Although there are dates and flirtations and one night stands and obsession over children, this is really a novel about long term friendship, including all of its irritations and petty jealousies as well as the bigger stuff such as helping out with a premature baby and support with break–ups and cancer. Jill has the sort of friends who will fall out with her for not sending a text in time and then come round to her house at three in the morning to cheer her up if she needs it, friends that are sympathetic, but only to a point.

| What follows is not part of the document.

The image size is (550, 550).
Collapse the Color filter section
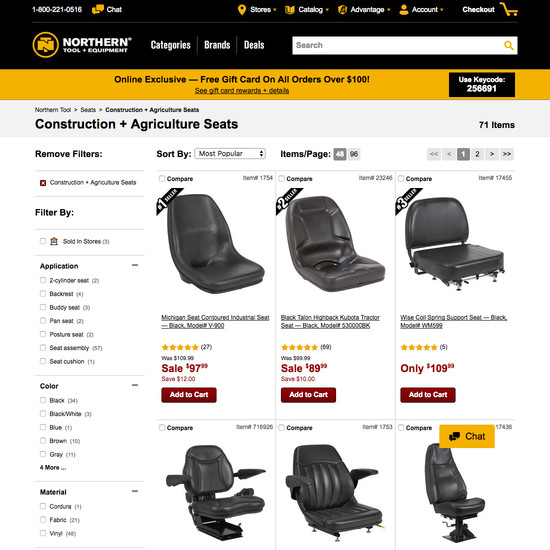pyautogui.click(x=135, y=385)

What is interesting here is that although there are so many areas of recognition in this novel, these themes are rarely explored in contemporary literature. As we marry later, if at all, divorce, change partners, move away from families for jobs and study, friendship can be the most important relationship that many of us have. Yet it is rarely explored in literature about women.

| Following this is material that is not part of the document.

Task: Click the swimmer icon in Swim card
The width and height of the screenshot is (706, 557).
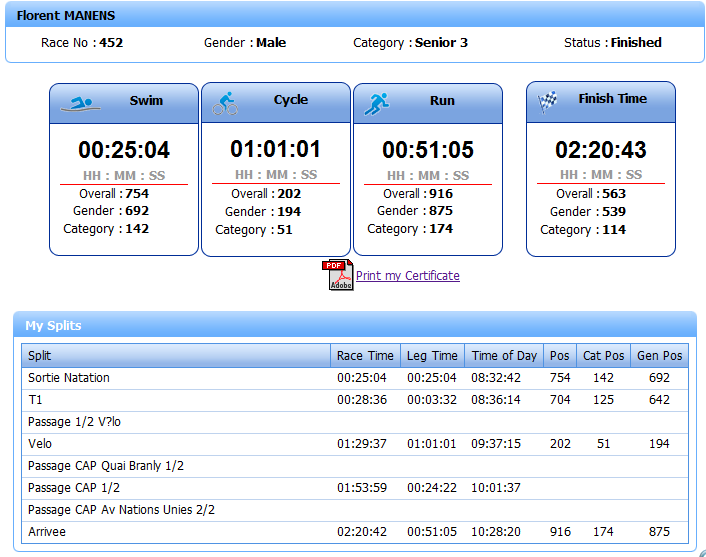Action: (x=78, y=103)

The novel is a quiet one and covers everyday things in an average life, bad internet dates, rubbish jobs, foolish bosses, squabbles with parents and boring bus journeys. These are sparsely described and frequently caustic. “I get up, I go to work, I spend the whole day there.” These few words perfectly conjure up the dreariness of a dull job when nothing else is happening.
Jill tries to pick herself up and goes out to a concert alone and out dancing with a friend and she tries to become more ambitious at work and to tie in her job with her own personal ethics. She also begins internet dating and meets a man that she might like or at least one who will save her from loneliness. He seems to be desperate for children himself though and that brings her back to the original dilemma of her own fertility and whether she even wants them. Not long after she finds out that her best friend has had a premature baby who might die and we go back to the real question of the novel which is not ‘‘Will she get a man?’ but ‘Will she keep her friends?’ as her depression starts to irritate them and they become caught up in their own challenges.
The whole of this novel is written in first-person present, a voice from which writers are often discouraged because of how difficult it is to achieve successfully, but this is done so well that the style is invisible and serves to make the reader feel that they are right inside Jill’s head, ruminating over her decisions, sharing her concerns and getting frustrated with her obsessions. Jill is an extremely believable character, dry, intelligent, kind, self-absorbed at times, worried about how her choices in the past will impact on her future, worried about whether she is doing her job well or she even wants to do it at all.
Despite its topics this is a very funny book. There is always humour in the despair as well as despair in the humour. One of my favourite moments takes place after a hospital visit for a cervical examination that Jill is, at that stage, keeping quiet from her friends; she goes for a drink with one of them and her obsession with both her and other’s fertility quickly intrudes.
“I’m worried about the vagina.”
“Excuse me? What’s wrong with your vagina?”…
I don’t know yet I’ll find out in about a week or so.
“Nothing,” I say, “except maybe underuse, I’m worried about the vagina.”
“I’m worried about you,” says Hilary.
“It occurs to me that even in this day and age there is a campaign against the vagina and women are colluding in it…Erin’s sister had a baby,” I tell her, by Caesarean.
“Oh lovely! What did she have?”
“A boy. Girl. I don’t know. Anyway she did it by Caesarean. What is the obsession with Caesarean deliveries if not a mass by-pass of the vagina.”
Will Jill find love, get pregnant and live happily ever after, will she lose her friends? You’ll have to read it to find out. And you should.